Decentralized trials (DCTs) hold tremendous potential to raise overall enrollment numbers and achieve a better, more diverse racial/ethnic balance. This objective matters not just because it is equitable, but because precision medicine hinges on achieving greater research diversity. If everyone in a trial looks the same, we learn little about how medicines perform in the real world.
In 2021, a large global survey engaging nearly 12,000 individuals, 76% said clinical research was “very important” to the discovery and development of new medicines. Patients and advocacy organizations recognize that participating in studies may be the gateway to receiving advanced therapies. And yet in practice, just 8% of cancer patients enroll in trials. The FDA and other health authorities believe DCTs can help.

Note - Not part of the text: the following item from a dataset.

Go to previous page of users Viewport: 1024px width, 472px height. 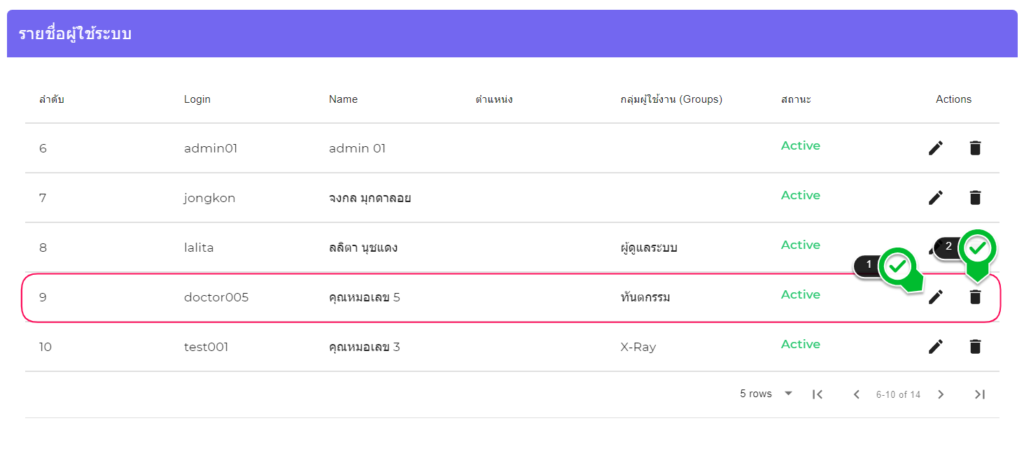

How Hybrid DCTs Can Be Game Changers
- Accessibility: A primary impetus for DCTs is improving patient comfort and convenience. The 2019 meta-analysis by the Hutchinson Cancer Center examined data on nearly 9,000 cancer patients in 13 studies. More than half of all individuals (55%) did not participate in trials because appropriate studies were unavailable at medical institutions that treated them. DCTs can help address this roadblock.
- Availability and opportunity: For members of socially disadvantaged groups, well-known challenges are magnified. In the US, people in poorer communities are less likely to hear about studies and are more exposed to “hidden costs,” including travel to and from clinics, the need for extra childcare and the loss of income due to missed work.
- Safety: COVID-19 cast social disparities in harsh relief, even as it plunged trial subjects and investigators into dangerous new waters. In many cases, the only option for keeping studies on track was to harness digital technology and remote nursing teams so patients could remain safe at home.
- Virtual options: For many cancer trials with complex dosing requirements and the need for tumor assessment via CT, MRI or PET imaging, truly “site-less” trials were never an option. Instead, in close communication with the FDA, US sponsors and clinical teams designed studies combining traditional and virtual approaches.